Defending the Dollar
Nowadays, most western economists practice a sort of religious tomfoolery. They take a theory which posits the supremacy of greed, force it onto uncooperative facts, then issue Delphic pronouncements that bless unregulated, hot international capital. We've become so accustomed to this patter that we sometimes let it fill the public space and neglect to make obvious connections the theory prefers to ignore – connections understood only too well by those at the top of the heap.
Case in point: recent reports that the US is considering attacking Iran. Der Spiegel and UPI say the US is seriously getting ready. Former Agency analysts Bill and Kathleen Christison agree. Another left-leaning writer, James Petras, sketches out further details. All the above take government statements at face value, e.g., that the motives behind a US attack would be to halt Iran's nuclear program. None consider critical economic factors which may well be the larger driving force.
Back in January 2005 Seymour Hersh also provided a very detailed, credible account of US plans to attack Iran. It didn't happen. Something else didn't happen in 2005: the opening of an often re-scheduled Iranian market for oil and oil products, which they are calling the Iranian Oil Bourse. Now, the IOB is re-rescheduled to open in March 2006 and it plans not to trade in dollars, at the moment the standard currency of the international oil market, but in Euros. In other parts of the world this is big news (see here, here, and here). Combined with recent Venezuelan moves towards the Euro, the 64 trillion dollar question is, if significant parts of the oil market shift to the Euro could that become the catalyst that causes foreigners to reassess whether they really want to hoard heaps of fairly useless greenbacks in their vaults? A major shift out of the dollar as the world's reserve currency would spell disaster for the US economy.
Project Censored puts the Iranian Oil Bourse at #9 in its list of top stories not covered by the mainstream media in 2005. The Daily Kos recently picked up the IOB connection with sabre-rattling over Iran. And William Clark takes on the question in a thoughtful, detailed essay. Back in 2004 a former senior British civil servant, John Chapman, also posits the dollar as the real reason for the US having attacked Iraq. Otherwise commentary is fairly sparse. It's probably reasonable to suppose, nevertheless, that if the Bourse's opening were re-re-rescheduled, to 2007, chances are good that the US won't attack Iran. If the Bourse does open in March all bets are off.
I hasten to add that I believe the US war on Iraq and now potentially Iran is motivated by a combination of factors – which in other notes and podcasts I'll discuss in greater detail.

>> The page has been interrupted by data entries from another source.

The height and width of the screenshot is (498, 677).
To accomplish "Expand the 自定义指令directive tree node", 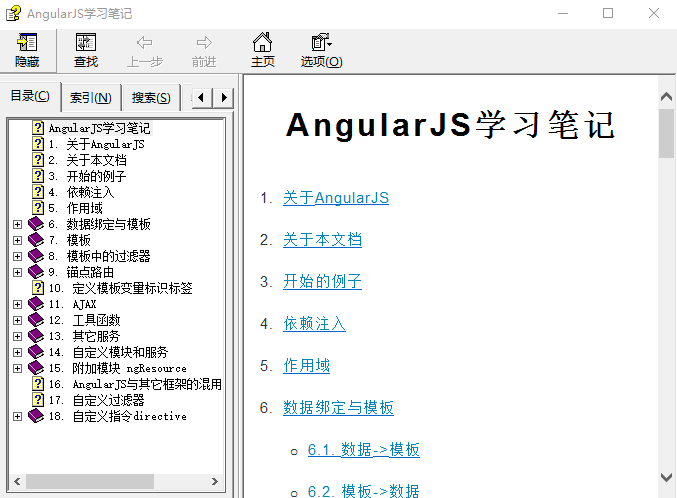I will [x=17, y=416].
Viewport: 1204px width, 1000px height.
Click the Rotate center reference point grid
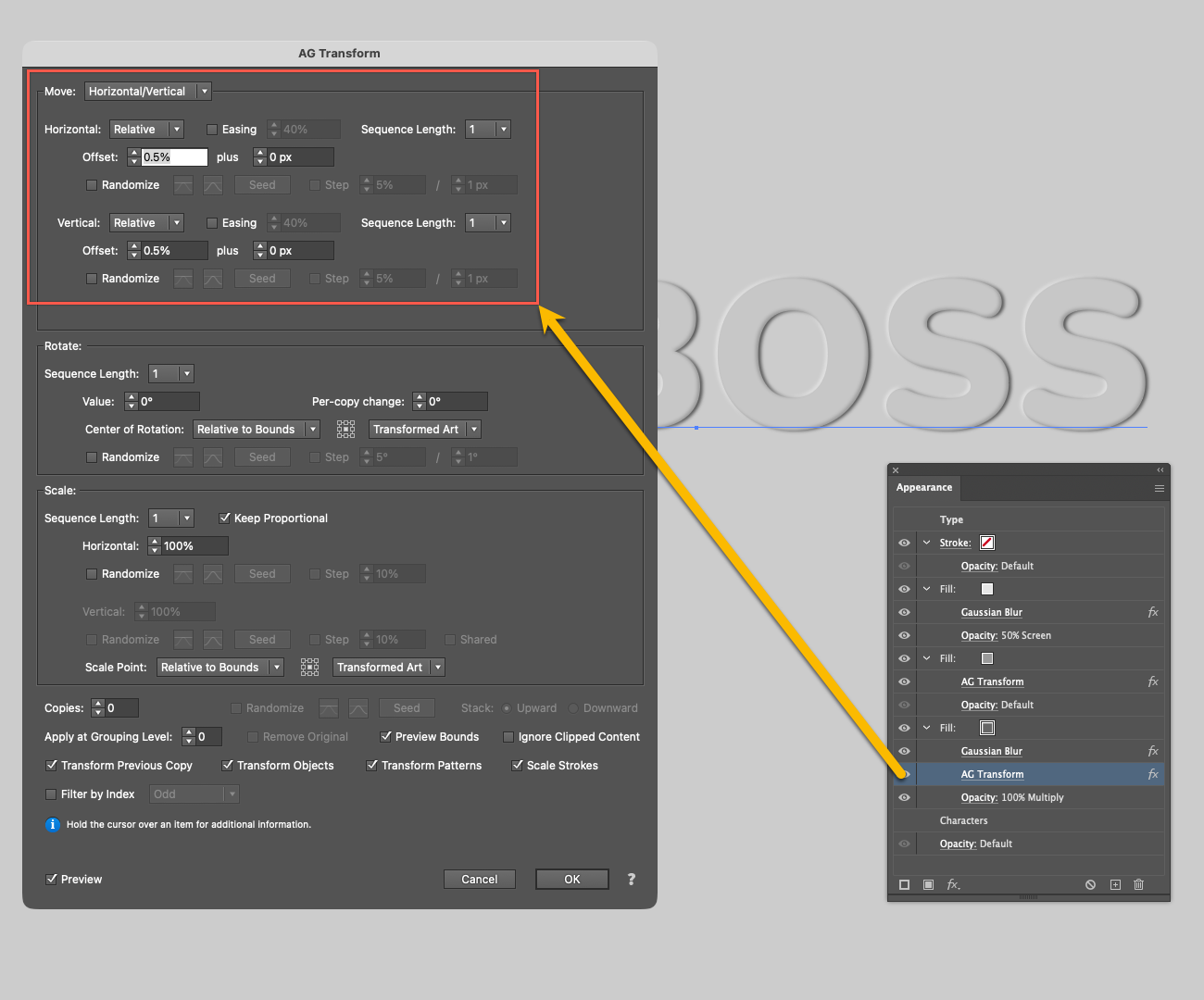coord(345,430)
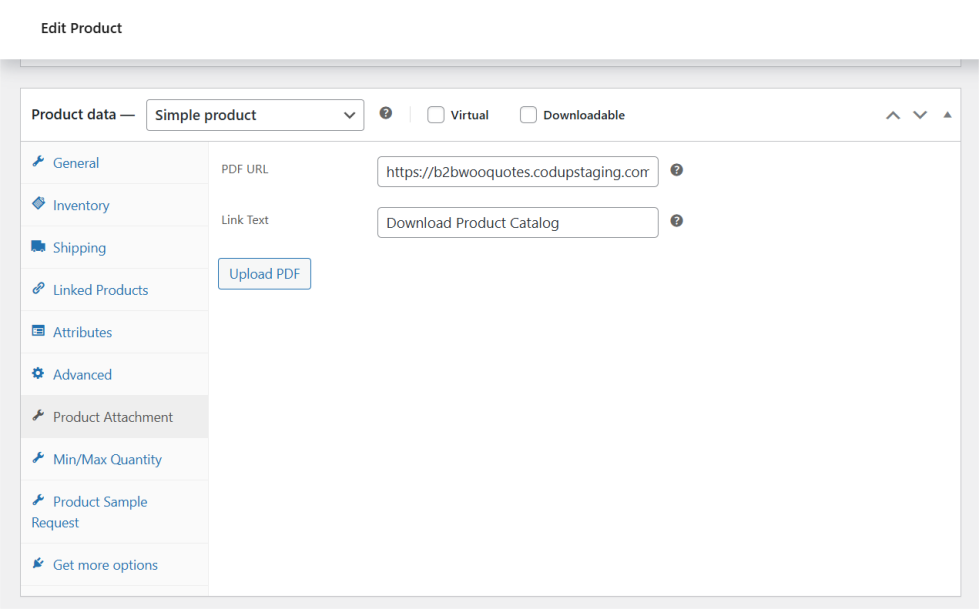Click the Attributes table icon

click(38, 331)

Finally, here's my brief summary of the economic problem: We're running a huge, exponentially growing deficit in our current account balance. The only thing that allows US consumption to continue on its current path is the willingness of foreigners to buy dollars. If foreigners were to sharply cut back their dollar purchases US interest rates would have to be jacked up for the federal government to finance itself, and the US as a whole would have to actually sell stuff abroad to pay for the stuff we import (to buy Euro-denominated oil we'd have to sell stuff to get Euros), either that or we couldn't import so much, in which case inflation would rise, and combined with the aforementioned higher interest rates (which slow economic growth) we'd face a rerun of the stagflation 1970s. Now add oil. Because the world oil market is denominated in dollars, foreigners, in addition to simply hoarding large dollar reserves, have a real need for a lot of dollars. They are aware, however, that converting their own currencies back and forth into dollars for oil purchases involves a lot of inefficiencies and transaction costs. From their point of view it would be far more practical for the oil market to use a different currency, like the Euro, or a basket of currencies. What keeps them from switching is fear that an American economic collapse would bring everybody else down with it. Yet at the same time it's clear that nobody wants to continue subsidizing American consumption, at an increasing price to them, forever. Some adjustment must be made. Logically, for the most important foreign holders of dollars the best solution is to gradually let the air out of the American balloon. Whether that will be possible remains to be seen.